═════ Document passage ═════
Frank F. Orr, 1914-1985


            It’s hard to believe that the end of January marks the 30th anniversary of the death of Frank F. Orr, the man who led a small-town newspaper to a Pulitzer Prize and became an icon in his community.
            Frank was born in San Diego in 1914, descended, on his mother’s side, from the Bockius family of Watsonville. As a boy, he paid long visits to the town during summer vacations and fell in love with it. Eventually, he was able to call Watsonville home for most of his adult life.
            He got into journalism early. As a student at Stanford in the 1930s, he ran for editor of the Stanford Daily, but lost to another student, who wasn’t as good a journalist but who was a better politician. That other student’s name was Alan Cranston, and he went on to serve four terms as U.S. Senator from California.

He Didn’t Like Ike

            When World War II broke out, Frank was married and working as managing editor of the Watsonville Register-Pajaronian. He enlisted in officer training school and ended up working directly under General Dwight D. Eisenhower as chief of photo operations in the European Theater. As a result of that experience, he twice endorsed Adlai Stevenson for president.
═════ Information provided ═════
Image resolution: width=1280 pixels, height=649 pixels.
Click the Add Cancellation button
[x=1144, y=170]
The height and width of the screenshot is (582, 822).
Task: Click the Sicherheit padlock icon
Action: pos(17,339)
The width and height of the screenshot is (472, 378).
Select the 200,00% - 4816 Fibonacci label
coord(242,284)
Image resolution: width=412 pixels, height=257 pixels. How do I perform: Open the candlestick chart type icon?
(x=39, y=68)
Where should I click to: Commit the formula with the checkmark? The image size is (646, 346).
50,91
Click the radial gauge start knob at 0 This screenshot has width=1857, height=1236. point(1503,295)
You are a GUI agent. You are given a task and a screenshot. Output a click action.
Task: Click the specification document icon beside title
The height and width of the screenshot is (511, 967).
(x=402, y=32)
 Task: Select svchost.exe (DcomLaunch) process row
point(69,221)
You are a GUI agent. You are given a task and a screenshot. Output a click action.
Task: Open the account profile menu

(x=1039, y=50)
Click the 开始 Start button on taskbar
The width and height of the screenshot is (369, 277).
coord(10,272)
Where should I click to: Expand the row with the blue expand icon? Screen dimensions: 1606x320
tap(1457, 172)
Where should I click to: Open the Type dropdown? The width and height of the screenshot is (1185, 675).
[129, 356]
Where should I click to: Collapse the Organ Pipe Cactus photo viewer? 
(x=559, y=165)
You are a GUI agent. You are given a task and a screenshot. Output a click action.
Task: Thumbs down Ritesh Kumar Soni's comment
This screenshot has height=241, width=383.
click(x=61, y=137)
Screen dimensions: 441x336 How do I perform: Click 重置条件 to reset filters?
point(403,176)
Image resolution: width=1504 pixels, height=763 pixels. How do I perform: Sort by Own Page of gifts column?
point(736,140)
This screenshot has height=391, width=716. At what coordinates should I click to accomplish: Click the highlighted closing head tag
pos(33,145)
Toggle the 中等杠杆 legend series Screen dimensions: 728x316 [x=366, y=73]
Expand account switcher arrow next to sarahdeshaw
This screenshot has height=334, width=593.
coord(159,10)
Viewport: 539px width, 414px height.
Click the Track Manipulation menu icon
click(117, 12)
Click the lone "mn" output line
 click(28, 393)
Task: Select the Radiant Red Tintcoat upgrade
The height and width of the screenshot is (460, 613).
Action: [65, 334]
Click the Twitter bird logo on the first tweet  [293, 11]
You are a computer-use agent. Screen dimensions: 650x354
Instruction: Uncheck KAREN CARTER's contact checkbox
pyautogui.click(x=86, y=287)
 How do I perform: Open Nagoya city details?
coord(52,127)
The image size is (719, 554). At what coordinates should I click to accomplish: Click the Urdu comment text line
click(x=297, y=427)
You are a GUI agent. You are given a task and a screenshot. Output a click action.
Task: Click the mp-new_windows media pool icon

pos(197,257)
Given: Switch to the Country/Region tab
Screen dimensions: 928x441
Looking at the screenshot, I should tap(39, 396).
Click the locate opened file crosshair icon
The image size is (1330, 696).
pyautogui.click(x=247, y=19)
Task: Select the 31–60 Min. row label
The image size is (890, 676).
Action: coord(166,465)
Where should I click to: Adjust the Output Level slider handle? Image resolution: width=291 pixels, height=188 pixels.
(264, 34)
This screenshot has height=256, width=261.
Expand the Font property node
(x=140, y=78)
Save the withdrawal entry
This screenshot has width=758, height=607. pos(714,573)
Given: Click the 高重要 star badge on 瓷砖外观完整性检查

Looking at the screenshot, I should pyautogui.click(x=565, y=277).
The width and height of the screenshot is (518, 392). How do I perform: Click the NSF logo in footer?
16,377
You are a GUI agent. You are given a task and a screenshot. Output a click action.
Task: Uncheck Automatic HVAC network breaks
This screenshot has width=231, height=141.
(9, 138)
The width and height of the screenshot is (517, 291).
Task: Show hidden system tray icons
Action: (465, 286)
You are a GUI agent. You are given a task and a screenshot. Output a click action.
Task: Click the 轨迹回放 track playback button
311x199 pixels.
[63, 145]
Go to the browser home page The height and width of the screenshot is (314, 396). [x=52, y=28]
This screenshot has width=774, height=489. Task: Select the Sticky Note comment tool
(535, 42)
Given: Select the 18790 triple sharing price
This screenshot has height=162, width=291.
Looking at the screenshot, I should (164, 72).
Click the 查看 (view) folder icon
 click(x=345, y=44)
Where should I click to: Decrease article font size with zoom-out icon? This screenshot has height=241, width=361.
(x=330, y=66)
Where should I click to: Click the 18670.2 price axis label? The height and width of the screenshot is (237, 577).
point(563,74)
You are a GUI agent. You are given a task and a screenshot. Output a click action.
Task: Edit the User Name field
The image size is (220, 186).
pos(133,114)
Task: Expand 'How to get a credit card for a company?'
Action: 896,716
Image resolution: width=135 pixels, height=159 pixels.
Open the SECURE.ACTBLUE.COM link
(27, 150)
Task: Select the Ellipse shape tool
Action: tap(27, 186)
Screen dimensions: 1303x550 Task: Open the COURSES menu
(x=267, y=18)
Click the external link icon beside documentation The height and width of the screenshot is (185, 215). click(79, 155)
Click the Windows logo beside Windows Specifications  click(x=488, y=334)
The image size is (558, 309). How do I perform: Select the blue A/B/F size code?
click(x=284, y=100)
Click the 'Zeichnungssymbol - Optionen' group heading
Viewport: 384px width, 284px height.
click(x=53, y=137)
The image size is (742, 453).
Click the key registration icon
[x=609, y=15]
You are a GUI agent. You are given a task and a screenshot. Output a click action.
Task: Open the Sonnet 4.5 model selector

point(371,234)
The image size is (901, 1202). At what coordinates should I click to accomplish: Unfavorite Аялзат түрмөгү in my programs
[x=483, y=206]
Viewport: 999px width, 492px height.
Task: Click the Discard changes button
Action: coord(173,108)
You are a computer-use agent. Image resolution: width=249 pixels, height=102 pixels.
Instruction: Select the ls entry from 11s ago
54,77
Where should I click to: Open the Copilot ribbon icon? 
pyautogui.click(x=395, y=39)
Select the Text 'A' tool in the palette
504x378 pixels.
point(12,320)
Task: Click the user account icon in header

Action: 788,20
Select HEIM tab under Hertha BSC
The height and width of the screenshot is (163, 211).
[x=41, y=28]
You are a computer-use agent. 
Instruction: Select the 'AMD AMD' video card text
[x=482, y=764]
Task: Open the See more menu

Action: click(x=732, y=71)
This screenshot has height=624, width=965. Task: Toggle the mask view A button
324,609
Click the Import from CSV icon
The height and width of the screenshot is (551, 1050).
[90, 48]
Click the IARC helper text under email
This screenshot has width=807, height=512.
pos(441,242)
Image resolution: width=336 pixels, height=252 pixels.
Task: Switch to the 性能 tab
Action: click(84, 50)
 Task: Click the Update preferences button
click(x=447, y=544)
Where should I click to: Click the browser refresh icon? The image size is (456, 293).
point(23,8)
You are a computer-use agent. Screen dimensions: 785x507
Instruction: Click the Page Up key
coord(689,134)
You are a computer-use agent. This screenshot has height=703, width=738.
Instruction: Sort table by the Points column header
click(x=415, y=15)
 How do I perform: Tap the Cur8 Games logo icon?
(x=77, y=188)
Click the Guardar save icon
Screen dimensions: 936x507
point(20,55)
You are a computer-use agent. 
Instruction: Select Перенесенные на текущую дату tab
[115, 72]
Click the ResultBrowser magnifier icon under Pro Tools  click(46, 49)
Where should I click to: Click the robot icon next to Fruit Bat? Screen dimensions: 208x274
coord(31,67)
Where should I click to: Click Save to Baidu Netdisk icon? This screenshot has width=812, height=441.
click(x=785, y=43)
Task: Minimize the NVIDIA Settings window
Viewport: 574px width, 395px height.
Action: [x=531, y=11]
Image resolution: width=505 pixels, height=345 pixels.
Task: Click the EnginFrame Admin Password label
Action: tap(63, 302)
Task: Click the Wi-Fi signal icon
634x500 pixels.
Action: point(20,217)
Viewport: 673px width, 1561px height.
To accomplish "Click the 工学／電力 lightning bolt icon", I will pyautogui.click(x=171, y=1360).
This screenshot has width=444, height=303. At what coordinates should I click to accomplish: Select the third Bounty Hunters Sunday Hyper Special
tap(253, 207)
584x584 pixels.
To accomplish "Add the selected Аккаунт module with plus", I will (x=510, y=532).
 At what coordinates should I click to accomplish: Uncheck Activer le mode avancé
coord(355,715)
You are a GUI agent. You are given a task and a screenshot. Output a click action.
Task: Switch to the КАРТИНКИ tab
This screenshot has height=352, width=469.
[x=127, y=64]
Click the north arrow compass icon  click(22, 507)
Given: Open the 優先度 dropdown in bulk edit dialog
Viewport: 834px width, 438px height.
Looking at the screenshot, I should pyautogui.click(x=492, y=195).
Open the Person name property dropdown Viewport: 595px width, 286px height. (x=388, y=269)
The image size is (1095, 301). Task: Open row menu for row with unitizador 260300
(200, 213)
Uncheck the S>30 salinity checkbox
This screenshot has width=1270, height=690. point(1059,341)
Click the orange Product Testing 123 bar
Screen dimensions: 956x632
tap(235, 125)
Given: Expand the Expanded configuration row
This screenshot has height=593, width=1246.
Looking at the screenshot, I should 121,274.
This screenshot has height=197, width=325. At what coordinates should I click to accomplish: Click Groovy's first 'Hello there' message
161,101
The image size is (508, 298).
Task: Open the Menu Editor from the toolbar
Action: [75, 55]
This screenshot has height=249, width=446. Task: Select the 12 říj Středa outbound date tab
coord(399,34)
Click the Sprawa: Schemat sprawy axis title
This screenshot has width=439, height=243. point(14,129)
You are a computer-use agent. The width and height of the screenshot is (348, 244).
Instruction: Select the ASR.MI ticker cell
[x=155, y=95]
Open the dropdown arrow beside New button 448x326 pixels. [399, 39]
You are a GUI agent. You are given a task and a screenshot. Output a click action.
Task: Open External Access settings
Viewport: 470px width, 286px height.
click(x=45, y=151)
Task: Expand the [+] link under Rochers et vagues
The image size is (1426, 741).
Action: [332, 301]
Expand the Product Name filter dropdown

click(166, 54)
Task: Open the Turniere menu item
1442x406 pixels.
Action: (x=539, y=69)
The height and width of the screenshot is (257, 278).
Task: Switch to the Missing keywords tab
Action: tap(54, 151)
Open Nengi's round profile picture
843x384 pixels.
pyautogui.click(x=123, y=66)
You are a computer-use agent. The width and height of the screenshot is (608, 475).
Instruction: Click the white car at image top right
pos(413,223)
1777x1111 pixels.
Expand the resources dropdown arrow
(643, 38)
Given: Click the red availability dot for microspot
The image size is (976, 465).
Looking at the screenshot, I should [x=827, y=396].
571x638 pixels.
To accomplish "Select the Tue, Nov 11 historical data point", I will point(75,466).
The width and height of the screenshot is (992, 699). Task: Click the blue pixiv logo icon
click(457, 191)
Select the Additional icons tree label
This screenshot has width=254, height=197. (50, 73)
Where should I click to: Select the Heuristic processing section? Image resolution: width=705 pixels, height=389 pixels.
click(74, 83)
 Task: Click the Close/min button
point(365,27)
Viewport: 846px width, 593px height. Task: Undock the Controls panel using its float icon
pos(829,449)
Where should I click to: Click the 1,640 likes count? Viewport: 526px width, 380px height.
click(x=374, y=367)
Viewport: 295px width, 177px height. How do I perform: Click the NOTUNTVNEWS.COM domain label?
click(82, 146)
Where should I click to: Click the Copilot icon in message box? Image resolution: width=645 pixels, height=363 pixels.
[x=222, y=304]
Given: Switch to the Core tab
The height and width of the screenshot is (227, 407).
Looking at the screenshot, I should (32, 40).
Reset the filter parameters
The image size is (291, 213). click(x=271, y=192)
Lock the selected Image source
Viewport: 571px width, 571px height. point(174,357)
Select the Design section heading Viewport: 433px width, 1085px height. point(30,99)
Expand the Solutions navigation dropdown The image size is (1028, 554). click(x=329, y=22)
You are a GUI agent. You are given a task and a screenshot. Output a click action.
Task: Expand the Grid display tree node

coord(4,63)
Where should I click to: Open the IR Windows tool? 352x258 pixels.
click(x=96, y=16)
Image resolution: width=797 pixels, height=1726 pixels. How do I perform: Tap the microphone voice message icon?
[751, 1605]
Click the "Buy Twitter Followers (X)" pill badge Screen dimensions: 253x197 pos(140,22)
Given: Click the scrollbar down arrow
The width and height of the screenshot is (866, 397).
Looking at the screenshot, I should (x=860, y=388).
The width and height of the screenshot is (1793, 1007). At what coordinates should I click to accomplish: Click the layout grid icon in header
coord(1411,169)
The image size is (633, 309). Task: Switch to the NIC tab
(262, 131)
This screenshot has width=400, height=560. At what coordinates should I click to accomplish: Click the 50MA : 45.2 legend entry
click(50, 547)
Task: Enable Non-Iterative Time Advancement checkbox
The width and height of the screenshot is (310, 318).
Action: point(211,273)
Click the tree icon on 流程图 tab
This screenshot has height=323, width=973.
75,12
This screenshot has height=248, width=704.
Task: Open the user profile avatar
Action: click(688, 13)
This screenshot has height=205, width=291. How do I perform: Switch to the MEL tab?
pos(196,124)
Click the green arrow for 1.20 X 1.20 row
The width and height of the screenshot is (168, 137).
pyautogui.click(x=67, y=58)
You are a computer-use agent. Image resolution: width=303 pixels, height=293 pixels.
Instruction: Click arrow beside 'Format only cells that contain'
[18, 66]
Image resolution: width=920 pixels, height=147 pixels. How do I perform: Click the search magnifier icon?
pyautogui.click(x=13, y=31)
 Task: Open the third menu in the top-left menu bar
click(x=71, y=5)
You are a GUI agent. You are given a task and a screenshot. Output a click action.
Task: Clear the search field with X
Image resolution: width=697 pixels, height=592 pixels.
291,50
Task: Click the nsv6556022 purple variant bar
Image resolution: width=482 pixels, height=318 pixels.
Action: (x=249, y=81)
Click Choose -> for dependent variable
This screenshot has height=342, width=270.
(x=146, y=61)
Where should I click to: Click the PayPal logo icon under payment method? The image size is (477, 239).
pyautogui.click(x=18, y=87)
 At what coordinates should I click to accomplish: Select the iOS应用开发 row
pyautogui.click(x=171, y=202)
═════
• _Tasks to carry out_
(a) From the piece on Frank F. Orr, quote word for word the part starting with "Frank was born" and going on through "Senator from California.".
(b) Translate this sentence from the piece on Frank F. Orr into Spanish: "As a boy, he paid long visits to the town during summer vacations and fell in love with it."
(c) According to the piece on Frank F. Orr, why did Orr twice endorse Adlai Stevenson for president? Answer in one to three sentences.
Rely only on the piece about Frank F. Orr.

• _Solutions below_
(a)
Frank was born in San Diego in 1914, descended, on his mother’s side, from the Bockius family of Watsonville. As a boy, he paid long visits to the town during summer vacations and fell in love with it. Eventually, he was able to call Watsonville home for most of his adult life.
            He got into journalism early. As a student at Stanford in the 1930s, he ran for editor of the Stanford Daily, but lost to another student, who wasn’t as good a journalist but who was a better politician. That other student’s name was Alan Cranston, and he went on to serve four terms as U.S. Senator from California.

(b) De niño, hacía largas visitas al pueblo durante las vacaciones de verano y se enamoró de él.

(c) He endorsed Stevenson twice because of his World War II experience. During the war he worked directly under General Dwight D. Eisenhower as chief of photo operations in the European Theater.